U.S. lawyers argued that the government wasn’t liable for the spill. “It was at all times the responsibility of the private parties involved in the oil drilling venture to comply with federal safety regulations, including maintaining control of their well,” the U.S. said in a May response to Transocean’s claim.

The Macondo well blowout and the explosion that followed killed 11 workers and set off the worst offshore oil spill in U.S. history. A trial on liability for the explosion and spill is set for Feb. 27.

‘Allocation of Fault’

“I think it is clearly understood by all parties that there will be no allocation of fault” to the U.S. “in this trial, although that does not preclude evidence of conduct coming in at trial,” Barbier said at today’s hearing dismissing a motion by spill victims to exclude such evidence.

“The ruling addressed procedural aspects of the pleadings,” Brian Kennedy, a Transocean spokesman, said in an e-mail. “It does not impact the evidence that can and will be presented or the manner in which the court will consider the case. As the court said today, Transocean has both the right and ability to submit such evidence for credit against potential damages.”
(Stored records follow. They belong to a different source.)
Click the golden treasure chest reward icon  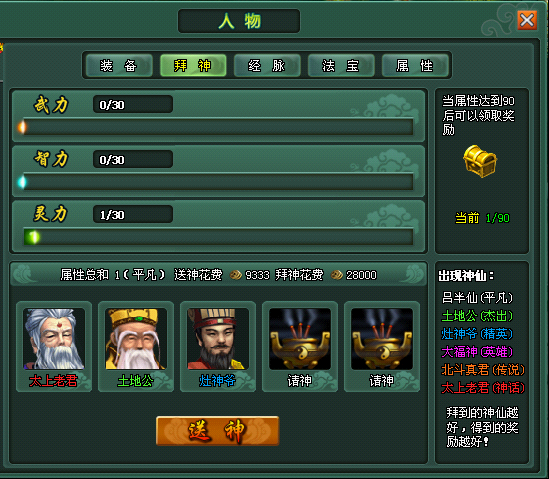(x=480, y=161)
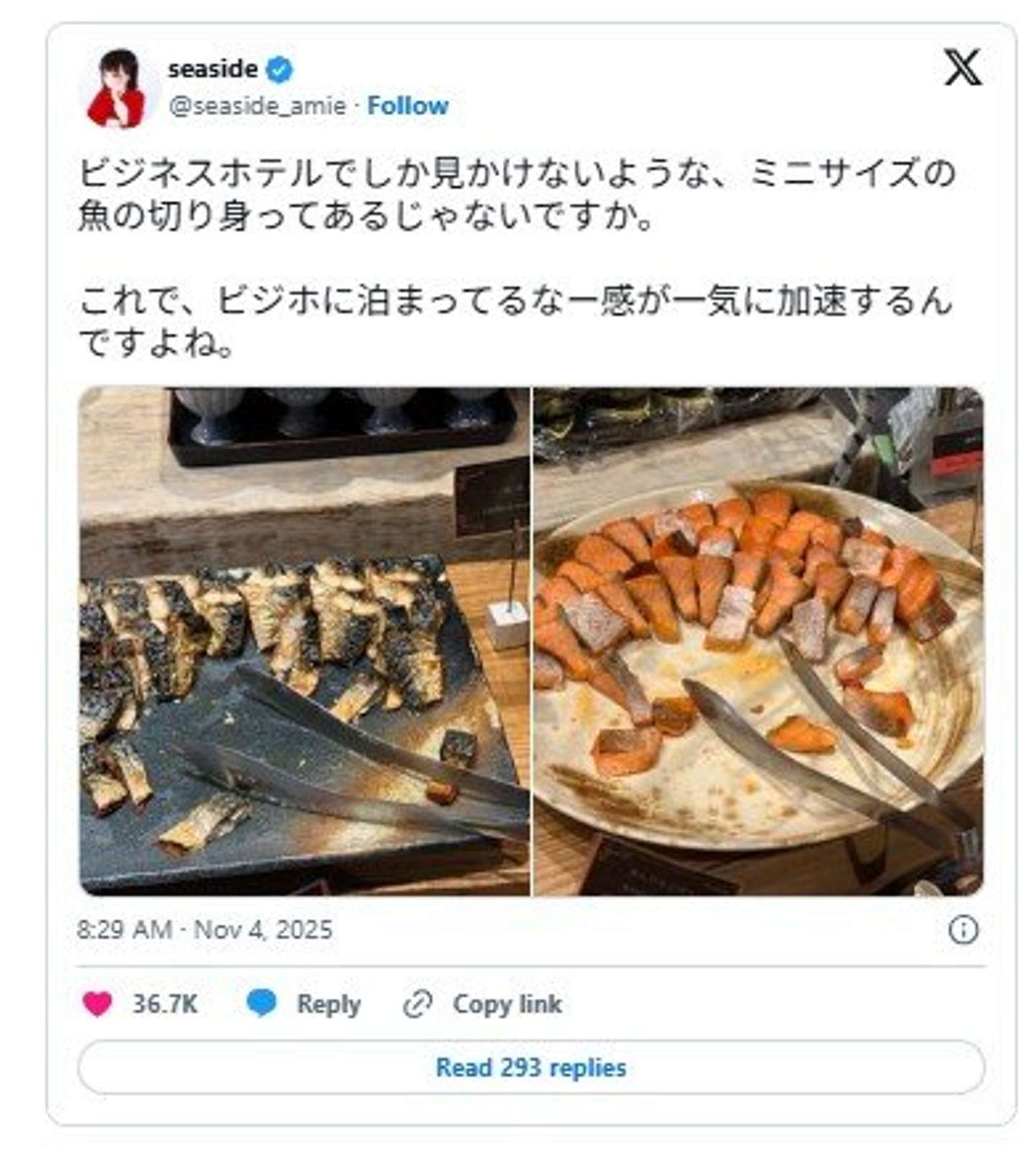This screenshot has height=1150, width=1036.
Task: Click tweet paragraph starting with ビジネスホテル
Action: pos(517,194)
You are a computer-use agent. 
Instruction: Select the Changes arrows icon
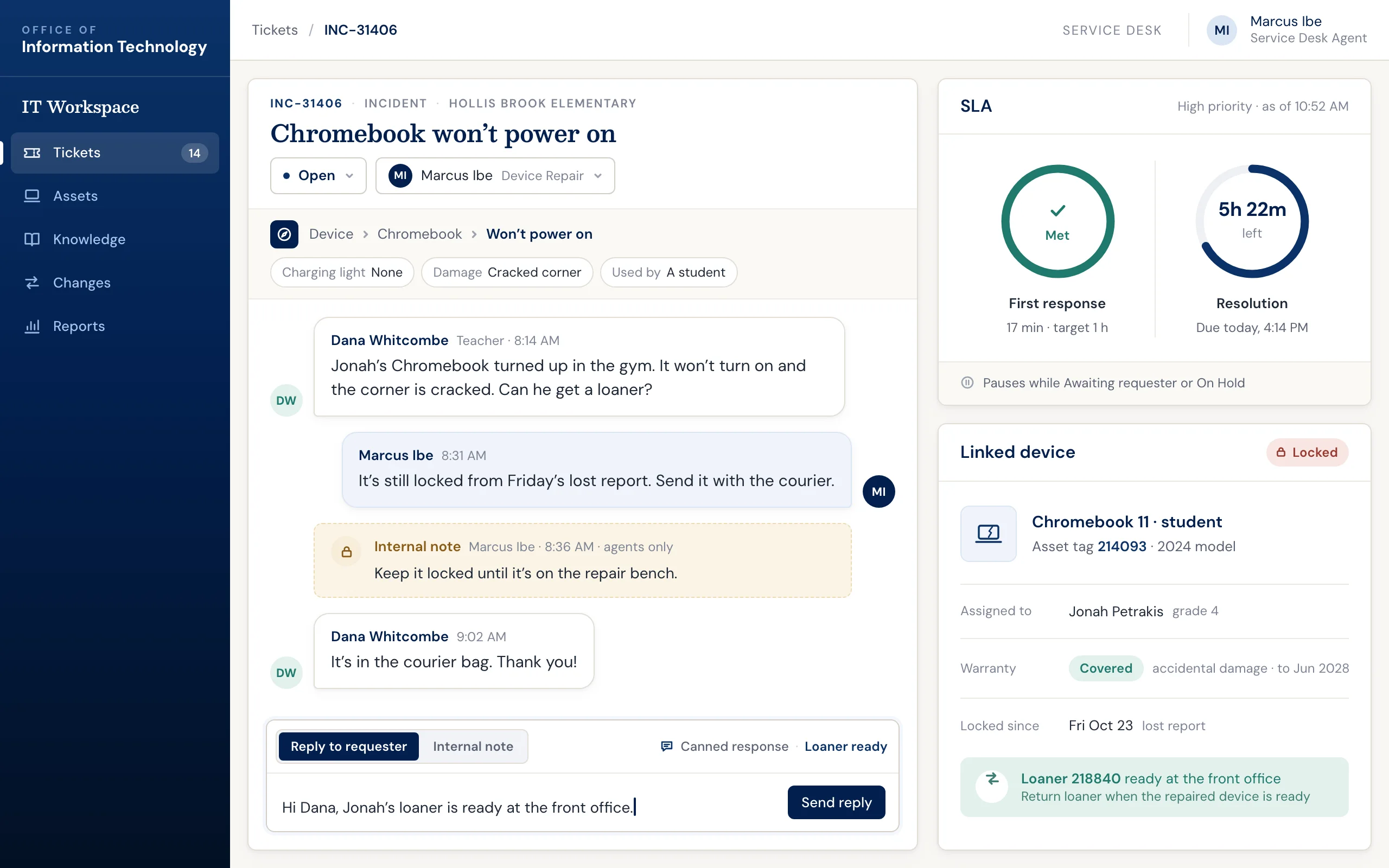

The accident and spill led to hundreds of lawsuits against London-based BP and its partners and contractors including Transocean, the Switzerland-based owner and operator of the Deepwater Horizon drilling rig that exploded; Halliburton Co. (HAL), which provided cementing services; Cameron International Corp. (CAM), which provided blowout-prevention equipment; and BP’s minority partners in the well, Anadarko Petroleum Corp. (APC) and Mitsui & Co.’s Moex Offshore LLC unit.

The case is In Re Oil Spill by the Oil Rig Deepwater Horizon in the Gulf of Mexico on April 20, 2010, MDL-2179, U.S. District Court, Eastern District of Louisiana (New Orleans).